## Stored dataset items
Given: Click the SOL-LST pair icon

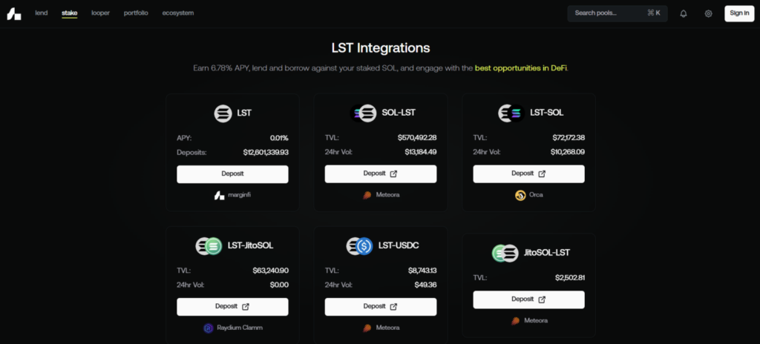Looking at the screenshot, I should coord(363,113).
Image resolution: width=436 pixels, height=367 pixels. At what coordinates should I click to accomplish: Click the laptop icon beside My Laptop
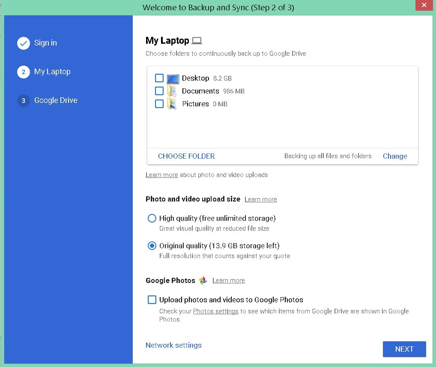click(x=197, y=41)
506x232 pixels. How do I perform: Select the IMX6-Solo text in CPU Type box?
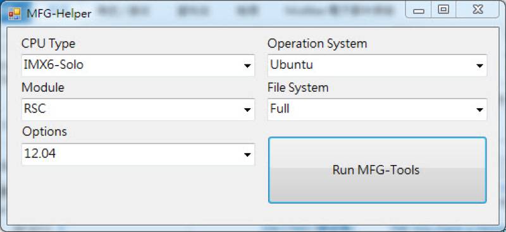[x=54, y=65]
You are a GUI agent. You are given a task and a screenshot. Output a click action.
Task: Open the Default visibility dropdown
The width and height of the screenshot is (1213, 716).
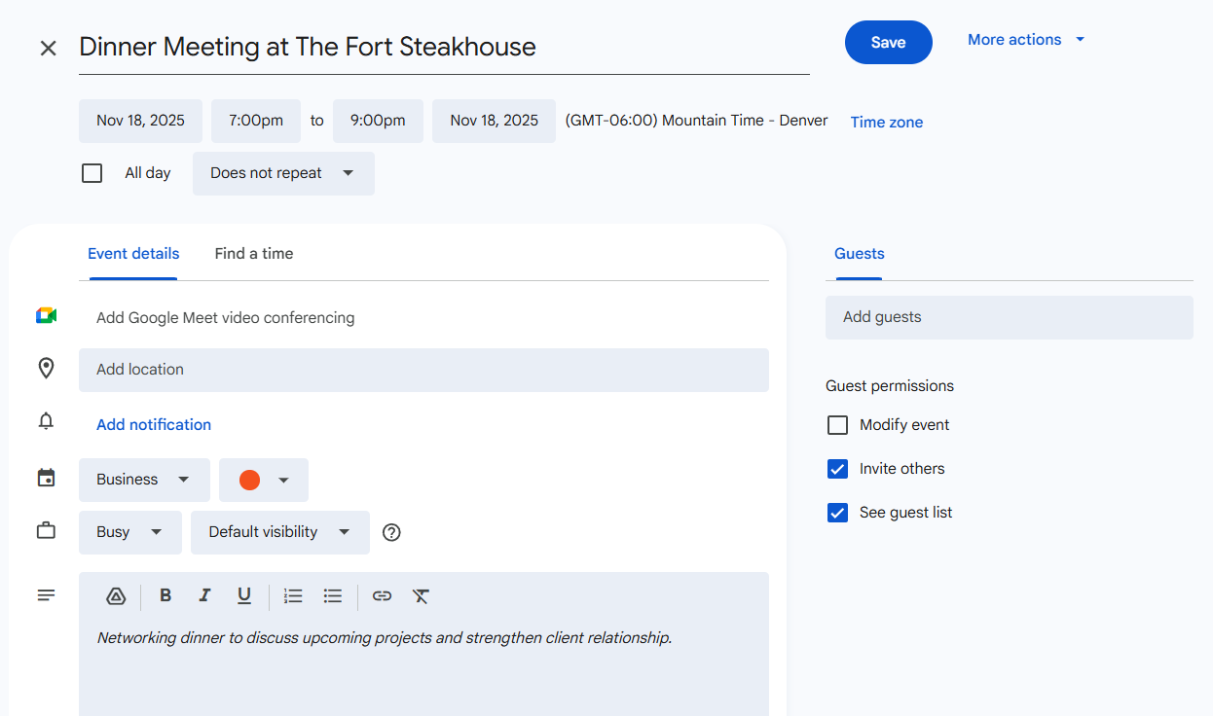click(279, 532)
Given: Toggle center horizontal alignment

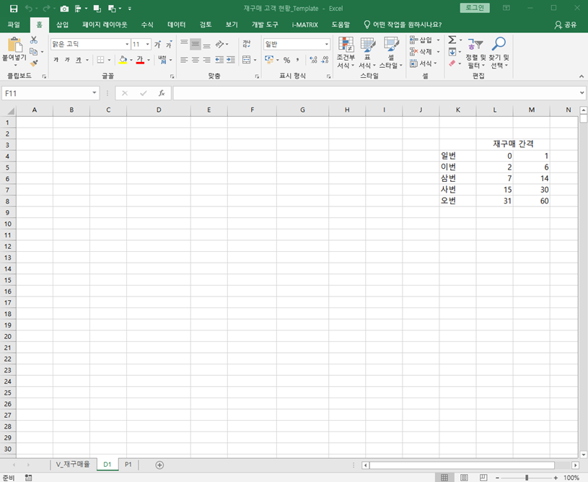Looking at the screenshot, I should pos(196,60).
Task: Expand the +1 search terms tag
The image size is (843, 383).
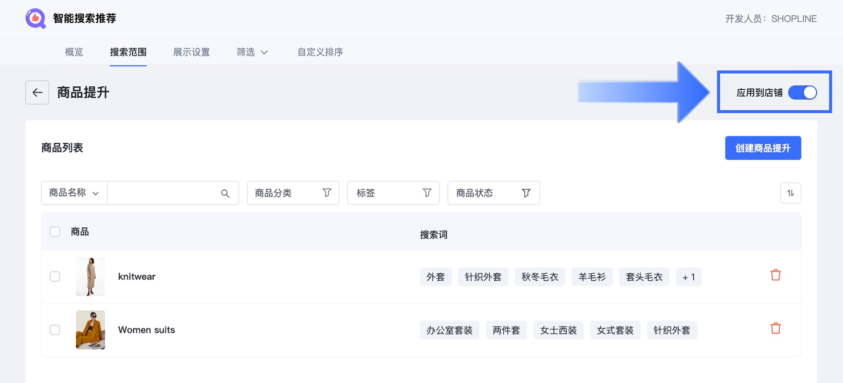Action: (x=688, y=277)
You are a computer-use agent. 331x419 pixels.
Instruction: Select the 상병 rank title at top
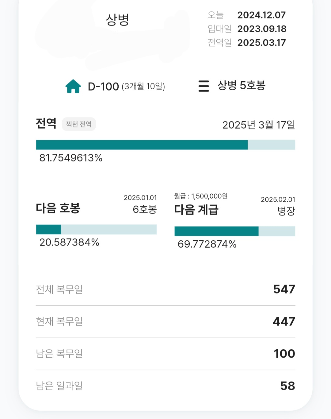pyautogui.click(x=117, y=20)
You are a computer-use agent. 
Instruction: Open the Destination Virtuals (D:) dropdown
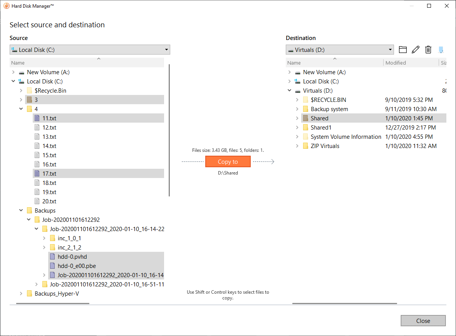[390, 50]
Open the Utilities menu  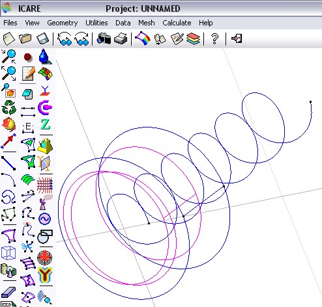pyautogui.click(x=96, y=23)
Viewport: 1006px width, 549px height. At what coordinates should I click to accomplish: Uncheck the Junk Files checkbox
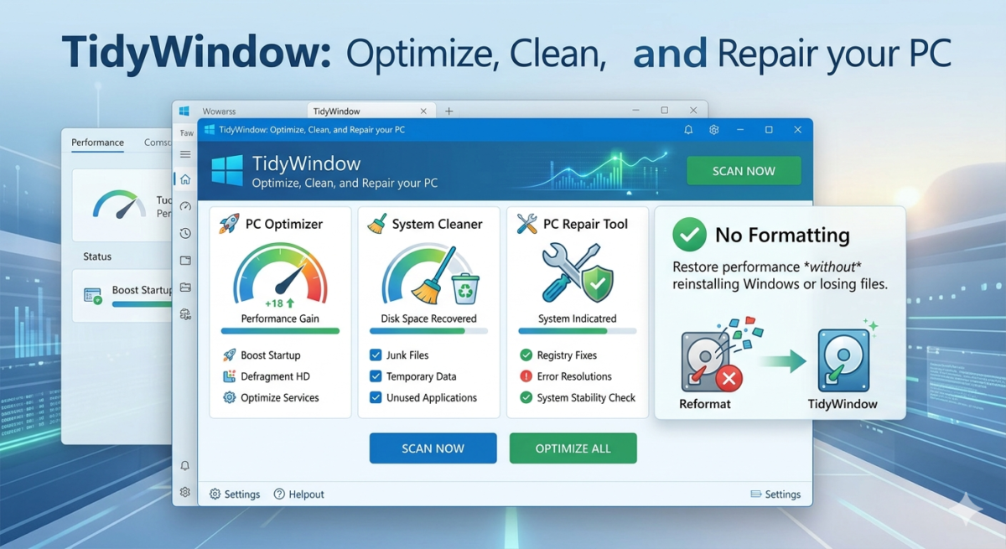pos(376,355)
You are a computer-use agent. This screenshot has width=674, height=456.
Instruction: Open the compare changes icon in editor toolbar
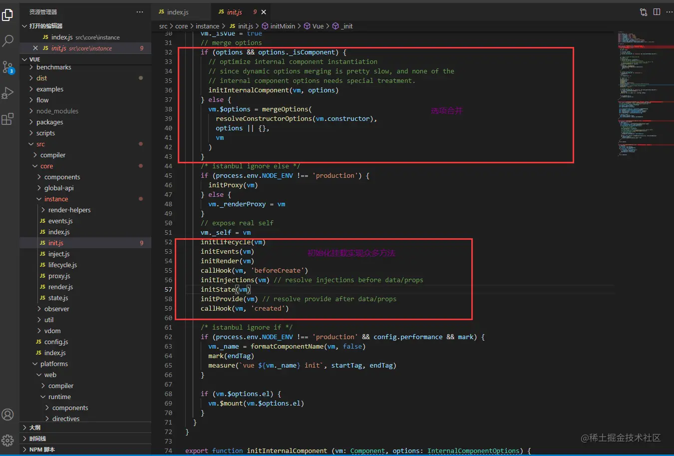click(x=644, y=12)
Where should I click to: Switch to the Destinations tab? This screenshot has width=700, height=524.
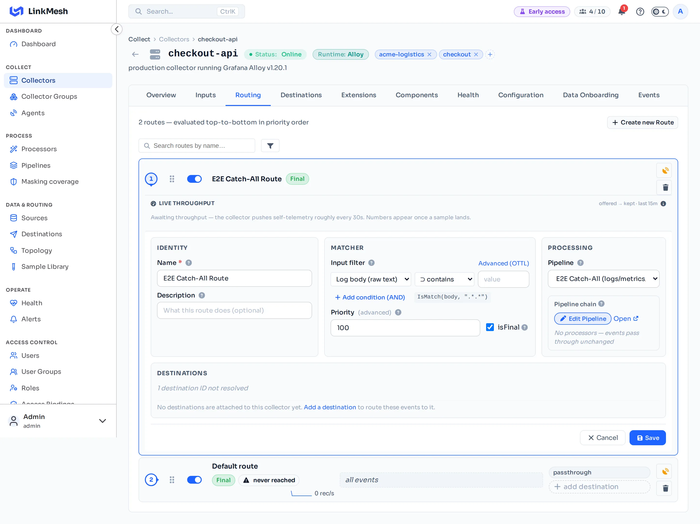[301, 95]
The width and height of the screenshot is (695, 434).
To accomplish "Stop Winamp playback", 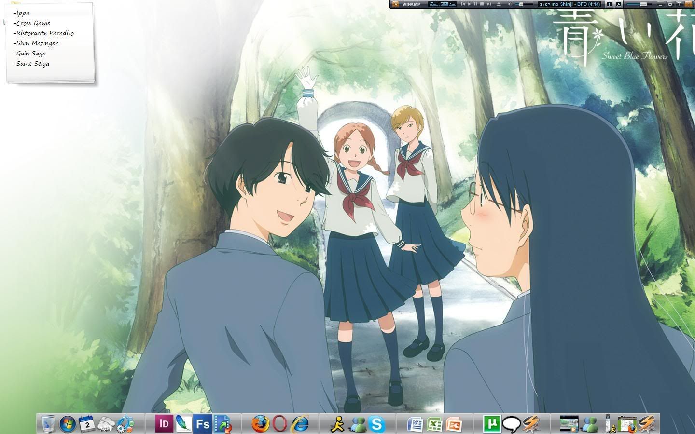I will [x=482, y=4].
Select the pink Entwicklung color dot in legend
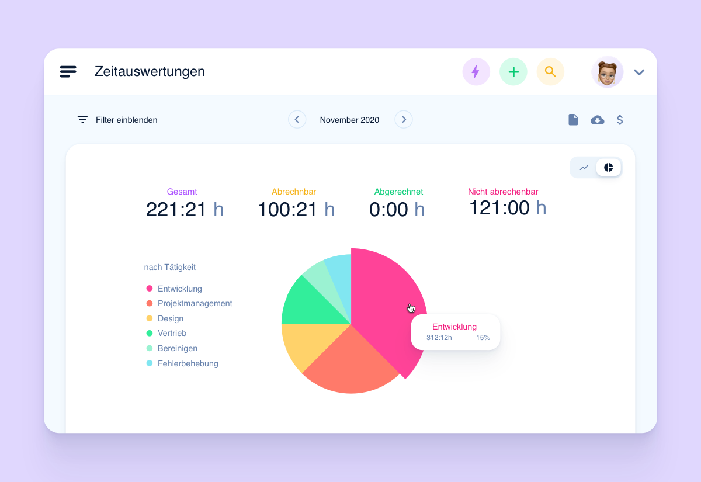 coord(149,288)
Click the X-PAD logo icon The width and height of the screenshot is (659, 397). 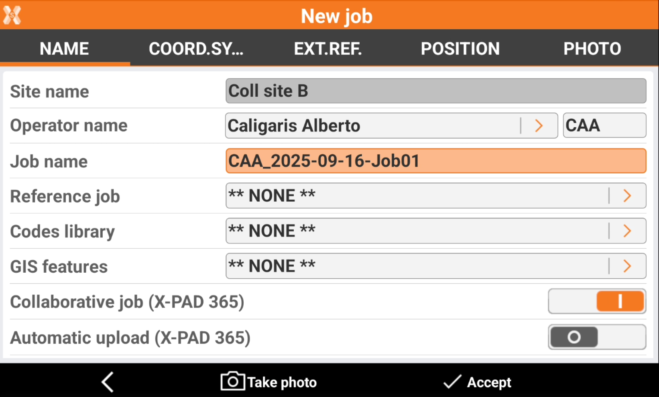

## About this task
Extract, word for word, each line from the top of the data down to and including the line with "You are a computer-use agent. 331x419 pixels."; skip the pictures.

## Answer area
Given: Click the SOL-LST pair icon

Looking at the screenshot, I should coord(363,113).
Image resolution: width=436 pixels, height=367 pixels. At what coordinates should I click to accomplish: Click the laptop icon beside My Laptop
click(x=197, y=41)
506x232 pixels. How do I perform: Select the IMX6-Solo text in CPU Type box?
[x=54, y=65]
You are a GUI agent. You are given a task and a screenshot. Output a click action.
Task: Open the Default visibility dropdown
The width and height of the screenshot is (1213, 716).
click(279, 532)
Given: Toggle center horizontal alignment

Looking at the screenshot, I should pos(196,60).
Task: Expand the +1 search terms tag
The image size is (843, 383).
Action: (x=688, y=277)
You are a computer-use agent. 331x419 pixels.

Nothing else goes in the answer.